(INSTRUCTION) Please copy out the records below line for line, changing nothing.

(TASK MATERIAL)
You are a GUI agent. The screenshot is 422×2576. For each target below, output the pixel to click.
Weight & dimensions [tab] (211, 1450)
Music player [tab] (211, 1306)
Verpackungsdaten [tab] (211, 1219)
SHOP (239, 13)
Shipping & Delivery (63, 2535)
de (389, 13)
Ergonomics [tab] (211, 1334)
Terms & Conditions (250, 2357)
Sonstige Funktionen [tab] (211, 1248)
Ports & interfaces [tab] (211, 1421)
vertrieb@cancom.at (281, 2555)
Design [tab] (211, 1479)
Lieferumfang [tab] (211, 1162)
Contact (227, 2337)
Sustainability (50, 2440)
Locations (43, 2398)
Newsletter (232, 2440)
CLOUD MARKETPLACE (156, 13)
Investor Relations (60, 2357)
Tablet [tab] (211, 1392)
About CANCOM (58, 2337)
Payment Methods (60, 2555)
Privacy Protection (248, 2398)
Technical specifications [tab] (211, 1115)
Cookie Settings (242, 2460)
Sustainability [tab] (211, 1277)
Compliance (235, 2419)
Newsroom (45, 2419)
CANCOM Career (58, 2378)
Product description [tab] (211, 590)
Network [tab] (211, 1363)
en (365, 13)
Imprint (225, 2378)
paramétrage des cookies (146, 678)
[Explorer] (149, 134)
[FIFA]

(ANSWER TO THE PROBLEM)
You are a GUI agent. The screenshot is 422×2576. For each target below, output the pixel to click.
Weight & dimensions [tab] (211, 1450)
Music player [tab] (211, 1306)
Verpackungsdaten [tab] (211, 1219)
SHOP (239, 13)
Shipping & Delivery (63, 2535)
de (389, 13)
Ergonomics [tab] (211, 1334)
Terms & Conditions (250, 2357)
Sonstige Funktionen [tab] (211, 1248)
Ports & interfaces [tab] (211, 1421)
vertrieb@cancom.at (281, 2555)
Design [tab] (211, 1479)
Lieferumfang [tab] (211, 1162)
Contact (227, 2337)
Sustainability (50, 2440)
Locations (43, 2398)
Newsletter (232, 2440)
CLOUD MARKETPLACE (156, 13)
Investor Relations (60, 2357)
Tablet [tab] (211, 1392)
About CANCOM (58, 2337)
Payment Methods (60, 2555)
Privacy Protection (248, 2398)
Technical specifications [tab] (211, 1115)
Cookie Settings (242, 2460)
Sustainability [tab] (211, 1277)
Compliance (235, 2419)
Newsroom (45, 2419)
CANCOM Career (58, 2378)
Product description [tab] (211, 590)
Network [tab] (211, 1363)
en (365, 13)
Imprint (225, 2378)
paramétrage des cookies (146, 678)
[Explorer] (149, 134)
[FIFA]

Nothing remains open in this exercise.